● **RETO A**: Según el texto sobre los patios escolares, ¿cuántas horas semanales pasan los alumnos en el patio si no usan el servicio de comedor?
● **RETO B**: Traduce al inglés esta oración del texto sobre los patios escolares: "A partir de la observación y de entrevistas guiadas, podemos averiguar qué hacen los niños y niñas predominantemente, cuáles son las actividades residuales, cómo se sienten los niños y niñas en el patio, cuál es su estado de ánimo cuando regresan a las aulas, etc."
● **RETO C**: Reproduce el texto sobre los patios escolares desde "A partir de" hasta "las aulas, etc.", renombrando "patio" como "recreo".

● **TEXTO CITADO**:
_ _ _ _
Resulta llamativo cuando se visitan colegios constatar una y otra vez la situación precaria en la que se encuentran los patios escolares: pavimento duro, un par de porterías, unas canastas, quizá algún mural en la pared para alegrar un poco la vista. Teniendo en cuenta la cantidad de horas que pasan los alumnos en este espacio (dos y media semanales, más otras cinco si emplean el servicio de comedor) merecería la pena que volviéramos nuestra mirada a este lugar en el que se aprenden habilidades para la vida a través del juego.

A partir de la observación y de entrevistas guiadas, podemos averiguar qué hacen los niños y niñas predominantemente, cuáles son las actividades residuales, cómo se sienten los niños y niñas en el patio, cuál es su estado de ánimo cuando regresan a las aulas, etc.
_ _ _ _
● **INFORMACIÓN PROPORCIONADA**:
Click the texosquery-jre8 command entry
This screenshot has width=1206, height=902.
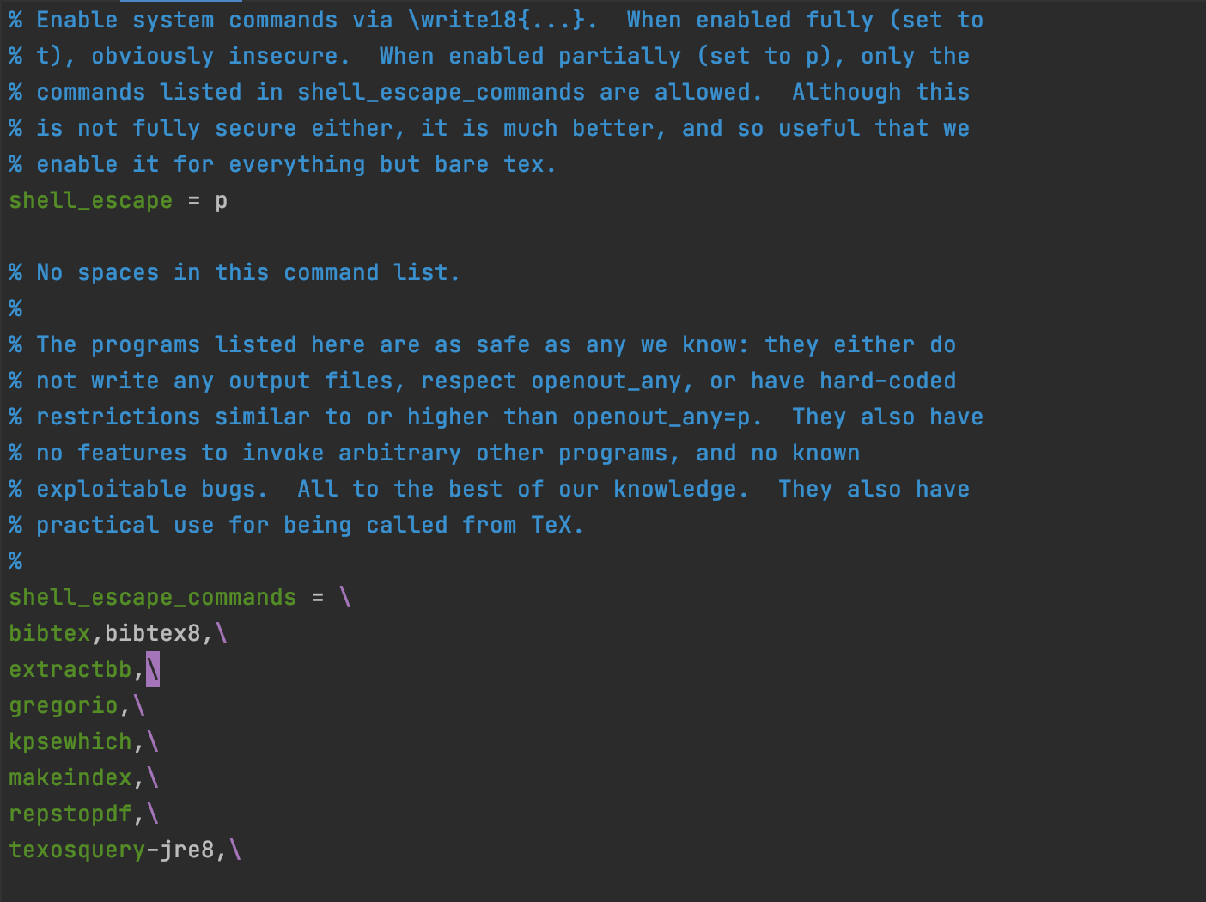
_ _ _ _
● **RESPUESTA FINAL A**: Dos horas y media semanales.

● **RESPUESTA FINAL B**: Through observation and guided interviews, we can find out what the boys and girls mainly do, which activities are residual, how the boys and girls feel in the playground, what their mood is when they return to the classrooms, etc.

● **RESPUESTA FINAL C**:
A partir de la observación y de entrevistas guiadas, podemos averiguar qué hacen los niños y niñas predominantemente, cuáles son las actividades residuales, cómo se sienten los niños y niñas en el recreo, cuál es su estado de ánimo cuando regresan a las aulas, etc.